Individual rules can be disabled via the --exclude flag

shell squawk --exclude=adding-field-with-default,disallowed-unique-constraint example.sql

require-concurrent-index-creation

Ensure all index creations use the CONCURRENTLY option.

This rule ignores indexes added to tables created in the same transaction.

During a normal index creation updates are blocked. CONCURRENTLY avoids the issue of blocking.

https://www.postgresql.org/docs/current/sql-createindex.html#SQL-CREATEINDEX-CONCURRENTLY

constraint-missing-not-valid

Check that all new constraints have NOT VALID.

By default new constraints require a table scan and block writes to the table. Using NOT VALID with a later VALIDATE CONSTRAINT call prevents the table scan and results in the validation step only requiring a SHARE UPDATE EXCLUSIVE lock.

https://www.postgresql.org/docs/current/sql-altertable.html#SQL-ALTERTABLE-NOTES

adding-field-with-default

On Postgres versions less than 11, adding a field with a DEFAULT requires a table rewrite with an ACCESS EXCLUSIVE lock.

https://www.postgresql.org/docs/10/sql-altertable.html#SQL-ALTERTABLE-NOTES

changing-column-type

Changing a column type requires an ACCESS EXCLUSIVE lock on the table which blocks reads.

Changing the type of the column may also break other clients reading from the table.

https://www.postgresql.org/docs/current/sql-altertable.html#SQL-ALTERTABLE-NOTES

adding-not-nullable-field

A NOT NULL constraint requires a table scan and the ALTER TABLE requires an ACCESS EXCLUSIVE lock.

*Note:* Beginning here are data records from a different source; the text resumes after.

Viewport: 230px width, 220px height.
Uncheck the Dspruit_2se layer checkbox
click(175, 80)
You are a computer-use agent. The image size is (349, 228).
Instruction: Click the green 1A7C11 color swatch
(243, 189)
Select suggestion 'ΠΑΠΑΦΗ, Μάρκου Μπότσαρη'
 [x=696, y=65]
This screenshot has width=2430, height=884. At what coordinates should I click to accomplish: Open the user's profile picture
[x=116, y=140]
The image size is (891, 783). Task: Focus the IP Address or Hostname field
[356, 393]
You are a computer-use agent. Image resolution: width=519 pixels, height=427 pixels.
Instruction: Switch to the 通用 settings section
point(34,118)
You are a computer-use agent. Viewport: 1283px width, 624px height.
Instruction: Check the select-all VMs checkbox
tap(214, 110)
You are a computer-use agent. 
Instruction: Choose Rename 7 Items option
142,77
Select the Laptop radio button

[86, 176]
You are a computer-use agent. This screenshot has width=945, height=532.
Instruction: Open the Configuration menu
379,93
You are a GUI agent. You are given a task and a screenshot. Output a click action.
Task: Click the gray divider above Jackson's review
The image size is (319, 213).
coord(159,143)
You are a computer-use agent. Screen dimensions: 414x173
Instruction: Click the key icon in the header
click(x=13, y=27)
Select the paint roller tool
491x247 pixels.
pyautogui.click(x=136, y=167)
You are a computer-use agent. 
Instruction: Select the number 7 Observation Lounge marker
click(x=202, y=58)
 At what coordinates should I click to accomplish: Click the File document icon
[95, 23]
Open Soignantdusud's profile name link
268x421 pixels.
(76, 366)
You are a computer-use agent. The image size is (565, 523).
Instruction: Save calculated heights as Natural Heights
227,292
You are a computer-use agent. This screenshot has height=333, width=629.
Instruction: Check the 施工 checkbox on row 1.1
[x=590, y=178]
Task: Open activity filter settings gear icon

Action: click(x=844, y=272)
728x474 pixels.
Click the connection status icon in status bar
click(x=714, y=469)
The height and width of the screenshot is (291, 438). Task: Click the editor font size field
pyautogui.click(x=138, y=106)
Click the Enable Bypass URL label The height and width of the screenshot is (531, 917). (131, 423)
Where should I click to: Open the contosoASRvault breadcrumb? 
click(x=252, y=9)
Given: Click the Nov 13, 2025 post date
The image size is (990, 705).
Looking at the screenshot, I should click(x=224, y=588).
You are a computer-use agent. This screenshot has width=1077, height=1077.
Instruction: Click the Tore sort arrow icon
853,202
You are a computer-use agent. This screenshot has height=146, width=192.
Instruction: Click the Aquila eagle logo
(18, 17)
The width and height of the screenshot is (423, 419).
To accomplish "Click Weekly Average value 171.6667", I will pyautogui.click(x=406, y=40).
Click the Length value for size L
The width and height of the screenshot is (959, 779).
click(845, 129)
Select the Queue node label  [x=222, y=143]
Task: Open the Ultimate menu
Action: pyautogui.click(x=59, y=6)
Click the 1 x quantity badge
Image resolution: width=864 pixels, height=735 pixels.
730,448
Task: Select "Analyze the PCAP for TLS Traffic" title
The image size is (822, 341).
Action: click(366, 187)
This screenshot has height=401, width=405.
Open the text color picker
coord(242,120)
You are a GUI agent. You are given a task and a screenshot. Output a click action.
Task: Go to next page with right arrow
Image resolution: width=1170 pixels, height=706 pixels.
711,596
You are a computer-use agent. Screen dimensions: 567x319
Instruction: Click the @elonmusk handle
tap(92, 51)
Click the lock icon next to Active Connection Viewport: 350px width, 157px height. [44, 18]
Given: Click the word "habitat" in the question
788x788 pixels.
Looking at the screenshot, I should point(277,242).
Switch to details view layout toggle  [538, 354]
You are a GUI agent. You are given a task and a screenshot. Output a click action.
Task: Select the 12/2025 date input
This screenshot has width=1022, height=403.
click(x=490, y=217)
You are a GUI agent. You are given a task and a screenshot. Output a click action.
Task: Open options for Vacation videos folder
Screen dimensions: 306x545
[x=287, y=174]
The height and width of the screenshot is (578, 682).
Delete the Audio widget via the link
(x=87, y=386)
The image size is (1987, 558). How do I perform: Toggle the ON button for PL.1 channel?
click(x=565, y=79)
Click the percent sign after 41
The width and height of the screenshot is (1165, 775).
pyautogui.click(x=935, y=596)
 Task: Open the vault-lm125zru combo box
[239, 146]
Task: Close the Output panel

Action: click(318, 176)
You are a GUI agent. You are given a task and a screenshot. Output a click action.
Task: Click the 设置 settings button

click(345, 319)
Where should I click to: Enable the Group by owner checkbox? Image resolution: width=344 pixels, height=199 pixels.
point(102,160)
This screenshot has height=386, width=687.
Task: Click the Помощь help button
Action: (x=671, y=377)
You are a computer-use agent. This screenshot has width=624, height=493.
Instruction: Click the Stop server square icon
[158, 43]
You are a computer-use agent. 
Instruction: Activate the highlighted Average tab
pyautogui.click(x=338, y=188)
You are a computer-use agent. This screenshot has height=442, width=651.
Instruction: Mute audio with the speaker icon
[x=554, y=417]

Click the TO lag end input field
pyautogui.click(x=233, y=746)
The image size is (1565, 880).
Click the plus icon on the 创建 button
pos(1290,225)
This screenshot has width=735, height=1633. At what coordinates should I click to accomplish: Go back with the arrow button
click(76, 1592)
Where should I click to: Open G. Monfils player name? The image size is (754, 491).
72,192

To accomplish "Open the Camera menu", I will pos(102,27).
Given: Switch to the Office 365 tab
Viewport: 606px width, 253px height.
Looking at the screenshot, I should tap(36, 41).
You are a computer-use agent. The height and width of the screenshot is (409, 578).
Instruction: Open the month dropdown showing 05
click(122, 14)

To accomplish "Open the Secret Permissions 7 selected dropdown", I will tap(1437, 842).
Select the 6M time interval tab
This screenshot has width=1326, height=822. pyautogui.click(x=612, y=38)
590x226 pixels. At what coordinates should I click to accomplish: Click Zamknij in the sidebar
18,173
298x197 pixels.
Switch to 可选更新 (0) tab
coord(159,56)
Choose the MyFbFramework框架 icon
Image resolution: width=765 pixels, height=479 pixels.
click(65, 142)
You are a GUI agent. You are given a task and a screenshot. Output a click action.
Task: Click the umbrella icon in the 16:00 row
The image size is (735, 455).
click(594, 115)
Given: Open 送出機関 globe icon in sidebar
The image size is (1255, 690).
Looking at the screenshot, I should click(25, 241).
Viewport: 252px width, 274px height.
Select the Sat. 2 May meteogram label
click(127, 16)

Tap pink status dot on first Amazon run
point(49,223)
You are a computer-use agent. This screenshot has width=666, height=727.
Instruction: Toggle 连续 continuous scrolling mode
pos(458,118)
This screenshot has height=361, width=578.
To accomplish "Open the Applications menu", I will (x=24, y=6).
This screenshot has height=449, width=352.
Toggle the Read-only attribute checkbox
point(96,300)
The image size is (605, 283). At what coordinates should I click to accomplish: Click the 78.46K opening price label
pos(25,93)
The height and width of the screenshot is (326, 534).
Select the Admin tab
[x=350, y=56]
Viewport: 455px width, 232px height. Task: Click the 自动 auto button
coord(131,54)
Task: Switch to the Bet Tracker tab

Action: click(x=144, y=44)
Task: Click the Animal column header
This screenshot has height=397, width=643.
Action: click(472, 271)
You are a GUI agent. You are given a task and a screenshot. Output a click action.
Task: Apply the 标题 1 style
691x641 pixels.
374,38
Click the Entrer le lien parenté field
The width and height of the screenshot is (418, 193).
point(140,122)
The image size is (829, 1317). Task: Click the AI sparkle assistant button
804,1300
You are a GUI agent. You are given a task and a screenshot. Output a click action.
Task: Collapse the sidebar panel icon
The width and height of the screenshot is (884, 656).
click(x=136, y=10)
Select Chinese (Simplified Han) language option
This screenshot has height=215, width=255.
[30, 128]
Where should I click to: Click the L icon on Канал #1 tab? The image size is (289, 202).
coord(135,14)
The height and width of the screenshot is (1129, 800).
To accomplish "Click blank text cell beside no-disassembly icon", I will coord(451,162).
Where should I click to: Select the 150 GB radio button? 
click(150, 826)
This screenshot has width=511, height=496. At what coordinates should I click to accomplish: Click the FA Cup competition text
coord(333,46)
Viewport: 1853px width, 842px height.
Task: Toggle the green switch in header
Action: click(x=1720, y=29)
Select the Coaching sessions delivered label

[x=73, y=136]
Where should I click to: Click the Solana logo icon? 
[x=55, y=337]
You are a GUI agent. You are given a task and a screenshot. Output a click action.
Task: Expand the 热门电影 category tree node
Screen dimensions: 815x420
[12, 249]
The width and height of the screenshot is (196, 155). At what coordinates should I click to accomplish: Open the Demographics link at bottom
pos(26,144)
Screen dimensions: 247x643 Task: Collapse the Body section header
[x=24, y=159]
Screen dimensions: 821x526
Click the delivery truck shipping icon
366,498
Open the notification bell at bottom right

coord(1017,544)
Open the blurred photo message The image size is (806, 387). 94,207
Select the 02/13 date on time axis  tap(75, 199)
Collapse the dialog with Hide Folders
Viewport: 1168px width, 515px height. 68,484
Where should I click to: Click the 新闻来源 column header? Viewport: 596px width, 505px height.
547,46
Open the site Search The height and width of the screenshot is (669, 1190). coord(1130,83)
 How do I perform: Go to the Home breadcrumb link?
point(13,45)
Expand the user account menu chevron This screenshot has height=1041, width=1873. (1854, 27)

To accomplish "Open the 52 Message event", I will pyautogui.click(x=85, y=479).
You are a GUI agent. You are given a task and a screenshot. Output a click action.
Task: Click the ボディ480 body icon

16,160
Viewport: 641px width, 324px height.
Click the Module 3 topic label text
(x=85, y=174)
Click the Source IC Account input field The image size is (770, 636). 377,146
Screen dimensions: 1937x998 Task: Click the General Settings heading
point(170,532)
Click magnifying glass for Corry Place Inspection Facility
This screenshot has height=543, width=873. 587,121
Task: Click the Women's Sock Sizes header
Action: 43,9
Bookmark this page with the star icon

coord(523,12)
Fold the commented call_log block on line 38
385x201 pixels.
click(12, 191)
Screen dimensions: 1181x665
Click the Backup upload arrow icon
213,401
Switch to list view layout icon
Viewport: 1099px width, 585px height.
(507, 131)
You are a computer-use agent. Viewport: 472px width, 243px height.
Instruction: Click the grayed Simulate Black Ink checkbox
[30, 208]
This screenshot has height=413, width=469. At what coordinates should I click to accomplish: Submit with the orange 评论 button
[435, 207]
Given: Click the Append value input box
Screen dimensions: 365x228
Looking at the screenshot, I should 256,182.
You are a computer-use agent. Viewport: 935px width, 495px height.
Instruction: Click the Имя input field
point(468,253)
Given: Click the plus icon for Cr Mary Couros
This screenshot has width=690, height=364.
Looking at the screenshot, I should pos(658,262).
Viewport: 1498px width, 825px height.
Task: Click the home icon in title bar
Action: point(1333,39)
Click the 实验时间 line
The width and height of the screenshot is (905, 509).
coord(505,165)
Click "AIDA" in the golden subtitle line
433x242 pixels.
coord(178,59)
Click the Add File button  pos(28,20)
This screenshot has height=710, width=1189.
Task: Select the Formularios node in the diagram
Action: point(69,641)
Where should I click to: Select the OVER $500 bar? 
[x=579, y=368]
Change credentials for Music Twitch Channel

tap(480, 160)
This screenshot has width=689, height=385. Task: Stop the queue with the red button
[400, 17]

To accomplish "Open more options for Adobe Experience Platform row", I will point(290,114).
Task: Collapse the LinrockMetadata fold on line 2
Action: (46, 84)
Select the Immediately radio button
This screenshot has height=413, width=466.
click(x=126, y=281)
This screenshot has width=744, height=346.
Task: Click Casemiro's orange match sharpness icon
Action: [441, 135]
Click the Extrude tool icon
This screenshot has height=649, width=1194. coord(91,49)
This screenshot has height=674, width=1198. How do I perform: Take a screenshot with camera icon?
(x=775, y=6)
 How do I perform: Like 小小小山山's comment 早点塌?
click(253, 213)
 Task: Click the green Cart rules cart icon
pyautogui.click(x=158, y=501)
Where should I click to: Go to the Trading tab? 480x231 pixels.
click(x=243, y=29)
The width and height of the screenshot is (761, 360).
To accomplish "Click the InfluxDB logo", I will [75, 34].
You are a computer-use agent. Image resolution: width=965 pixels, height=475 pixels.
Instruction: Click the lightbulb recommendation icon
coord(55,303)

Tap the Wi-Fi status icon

Usually this is paired with a DEFAULT which has issues on version less than \11. See the adding-field-with-default rule.

renaming-column

Renaming a column may break existing clients.

renaming-table

Renaming a table may break existing clients.

disallowed-unique-constraint

Adding a UNIQUE constraint requires an ACCESS EXCLUSIVE lock which blocks reads.

Instead create an index CONCURRENTLY and create the CONSTRAINT USING the index.

https://www.postgresql.org/docs/current/sql-altertable.html

ban-drop-database

Dropping a database may break existing clients.

prefer-text-field

Changing the size of a varchar field requires an ACCESS EXCLUSIVE lock.

Using a text field with a CHECK CONSTRAINT makes it easier to change the max length. See the constraint-missing-not-valid rule.

Bot Setup

Squawk works as a CLI tool but can also create comments on GitHub Pull Requests using the upload-to-github subcommand.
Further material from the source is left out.